Markets started the week in the red across the world thanks to Greece’s abandonment of negotiations and surprise call for a referendum. Equities in the U.S. recovered some losses but still ended the week down more than 1% across the major indices. Utilities, and their attractive yields, were the strongest sector on the week.
Greece will go to the polls on Sunday to determine whether or not the country supports the conditions attached to an extended round of financing, even though the creditors’ offers have expired. Greece also failed to make a payment to the IMF on Tuesday.
The IMF also issued a report on Thursday stating that Greece needed over €60bn in refinancing, calling for additional debt relief for the country. The report also strongly criticized the Syriza party for its approach to negotiations.
The Governor of Puerto Rico declared the island’s $72bn debts as “not payable” over the weekend. The territory has had difficulty with its obligations for years, despite a past restructuring.

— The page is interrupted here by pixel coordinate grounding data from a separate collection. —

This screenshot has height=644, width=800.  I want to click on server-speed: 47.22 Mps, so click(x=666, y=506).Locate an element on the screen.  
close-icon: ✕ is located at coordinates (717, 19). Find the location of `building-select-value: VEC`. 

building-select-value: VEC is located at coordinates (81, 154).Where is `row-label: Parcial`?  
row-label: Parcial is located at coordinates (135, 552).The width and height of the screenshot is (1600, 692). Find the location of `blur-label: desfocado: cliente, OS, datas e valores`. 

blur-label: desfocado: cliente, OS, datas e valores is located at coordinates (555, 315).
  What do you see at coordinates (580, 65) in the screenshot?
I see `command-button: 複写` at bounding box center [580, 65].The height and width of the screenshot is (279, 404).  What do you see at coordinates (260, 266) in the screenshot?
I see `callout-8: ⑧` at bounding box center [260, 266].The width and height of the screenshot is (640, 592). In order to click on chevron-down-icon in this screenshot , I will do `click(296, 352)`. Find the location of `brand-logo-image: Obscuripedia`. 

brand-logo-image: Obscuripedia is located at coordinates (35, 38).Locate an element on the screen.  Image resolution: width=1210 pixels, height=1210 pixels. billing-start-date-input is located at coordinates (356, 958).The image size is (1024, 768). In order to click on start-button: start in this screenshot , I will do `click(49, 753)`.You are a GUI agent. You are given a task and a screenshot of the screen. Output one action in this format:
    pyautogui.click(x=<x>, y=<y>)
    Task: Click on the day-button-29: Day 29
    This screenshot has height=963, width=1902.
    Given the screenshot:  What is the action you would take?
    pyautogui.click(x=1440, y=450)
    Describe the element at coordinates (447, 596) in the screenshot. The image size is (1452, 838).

China lowered interest rates and its reserve requirements over the weekend in a small easing effort. In addition, margin requirements were slightly eased in light of the Shanghai stock market’s more than 20% fall over the past few weeks.
Switzerland intervened in the foreign exchange market on Monday to stem a further rise in the Franc. The SNB had warned that such an action was likely out of fear the currency’s strength would hamper the economy.
Sweden lowered its main interest rate to -0.35% this week and expanded a bond buying program. Deflationary forces have firmly gripped the country.
The oil rig count rose for the first time since December in the U.S. Several energy companies have lowered operating expenses in an attempt to be profitable at lower crude prices.